Je regardai l'homme, voyant le loup affligé derrière. Il n'aurait pas dû être tout seul. Il répétait toujours que cela ne concernait pas la meute, mais bien au contraire. La meute était une immense famille qui se devait de seconder chaque membre sans aucune distinction. Kate aurait même pu n'avoir aucun lien familial avec Blaze que ça n'aurait rien changé.
Il souffrait et cela aurait dû être suffisant. Mais il avait suffi qu'il dise à Nathaniel de ne pas s'en mêler pour que ce dernier ne fasse rien. Chaque Alpha était différent avec ses loups. Nathaniel était l'opposé de Nohlan là-dessus.
Mais sa meute n'en restait pas moins très saine.
Blaze tira le fauteuil à côté du lit et s'assit lourdement dedans. Je restai légèrement en retrait.

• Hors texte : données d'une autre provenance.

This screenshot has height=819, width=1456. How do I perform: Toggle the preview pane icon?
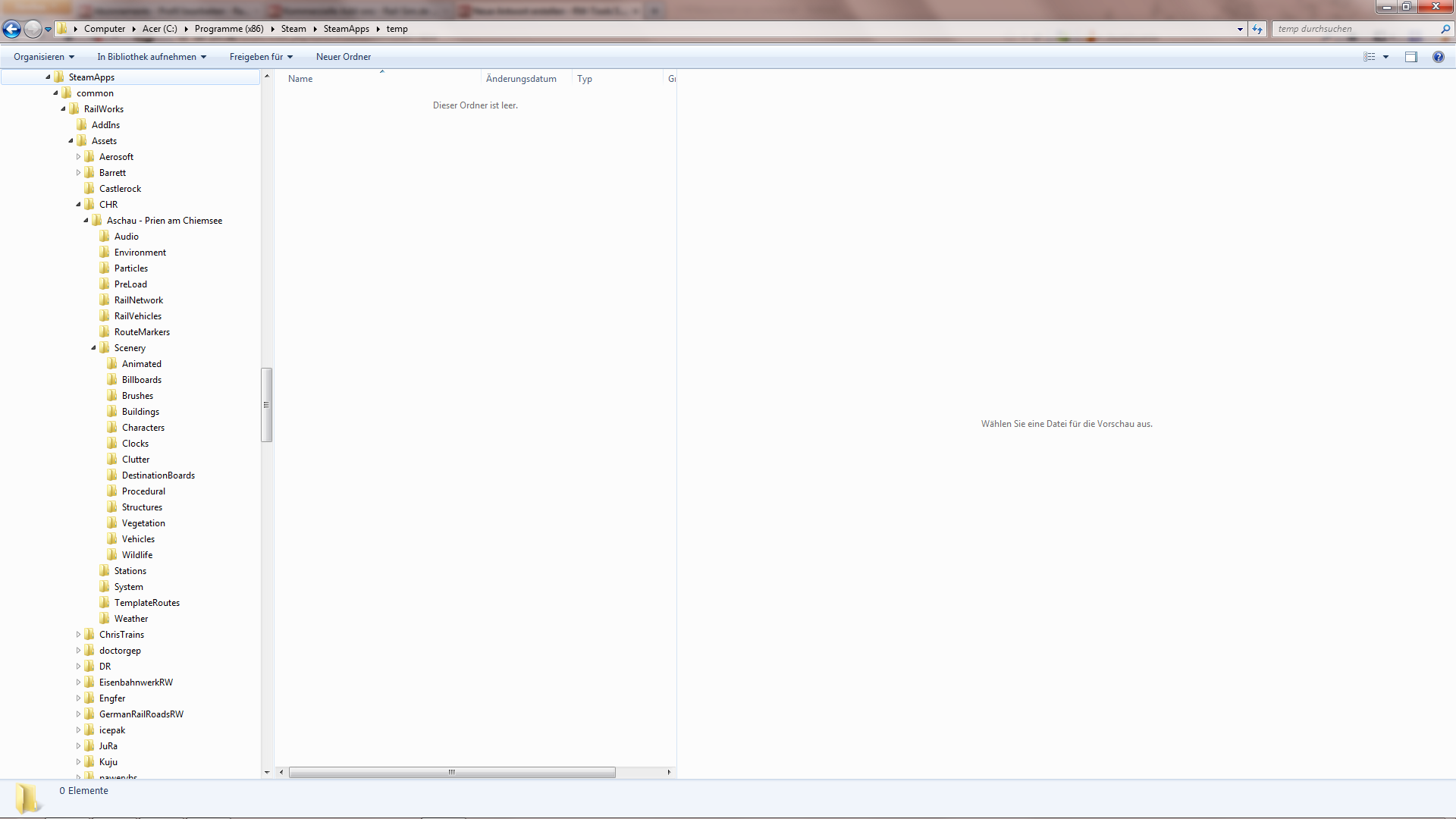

Je ne ressentais pas de peine, ni vraiment de compassion. Ce genre de sentiments m'était étranger depuis quelques siècles maintenant. Tout comme beaucoup d'autres, mais j'avais appris à ériger une façade, ce qui m'avait rendu service à bien des occasions.
Les heures passèrent.
Annie revint, puis le médecin. Il murmura quelque chose à Blaze en secouant la tête. Il n'y avait plus rien à faire.
Blaze se frotta le visage et à l'aube, Kate reprit conscience. Sûrement la dernière fois. Elle avait les lèvres sèches, comme si elle n'avait pas bu depuis un certain temps.
Je tendis la main devant moi et un papillon d'une blancheur immaculé apparut. Il n'était que lumière concentrée, un vieux tour de magie blanche. Je soufflai dessus et il s'évapora dans la pièce.
L'oncle et la nièce parlèrent longuement et Kate trouva même la force de rire une ou deux fois. Et puis elle m'appela.
Blaze se leva et me laissa la place. En me voyant, elle sourit. Elle avait le visage doux, les yeux fous.
Elle ouvrit la bouche, mais je hochai déjà la tête. Ma main se retrouva sur ses yeux et mon bracelet cliqueta doucement.
J'inspirai lentement et je lui montrai ce qu'elle voulait voir, ce que son cœur désirait, même si ce n'était que mensonge. C'était un vieux pouvoir que j'utilisais rarement, mais pour Kate, je le faisais. C'était comme un vampire qui contrôlait les pensées des gens, c'était comme une vision qui ne se réaliserait jamais.
Une larme coula le long de sa joue et elle soupira doucement.
Le moniteur ralenti encore.
C'était le moment pour la petite de partir. Blaze approcha et se pencha sur son oreille. Il lui murmura quelque chose avant de l'embrasser. Il ferma les yeux et une unique larme coula.
Elle avait représenté une famille pour lui.
Les bips cessèrent.
Le cœur cessa de battre et Annie et le médecin apparurent sur le seuil de la chambre. Ils ne bougèrent pas. Il n'y avait rien à faire de toute façon.
Je retirai mes mains et posai mon front sur celui de Kate. Ma magie enveloppa son corps et le purifia. Quand je me redressai, un sourire étirait ses lèvres et son expression était apaisée.
Je sentis Quinn – l'Eros de la meute -, Keagan – le premier Dominant -, et Ean arrivés avant de les voir.
Ils avaient reçu mon message.
Je vis Blaze se redresser et me regarder, comprenant ce que j'avais fait. Il secoua doucement la tête, mais je vis du soulagement dans ses yeux.
J'embrassai une dernière fois Kate et reculai. Les trois loups entrèrent dans la chambre et Quinn s'avança droit sur Blaze.
Keagan me salua d'un signe de tête et resta dans un coin de la pièce.
Il était temps pour moi de rentrer. J'avais fait ce que j'avais à faire avant de rencontrer Nathaniel. Je laissai la meute s'occuper de Blaze et m'éclipsai de la chambre.
— Alice !
Je ne m'arrêtai pas alors qu'Ean m'appelait.
Je descendis les marches alors que le vent soufflait fort, cinglant. Les lampadaires illuminaient la route, mais les rues sombres étaient plongées dans la plus totale obscurité.
Je jetai un coup d'œil derrière mon épaule, voyant qu'Ean me collait toujours aux fesses.
Maudit loup. Je secouai doucement la tête et mon épaule heurta quelqu'un. Je m'excusai d'un signe de main, sentant une énergie me coller à la peau.
— Maudite sorcière, cracha Ean en abandonnant.
Un rire.
Doux et léger. Celui d'un petit Oracle.
Je m'enfonçai dans la nuit, les ténèbres m'enveloppant totalement.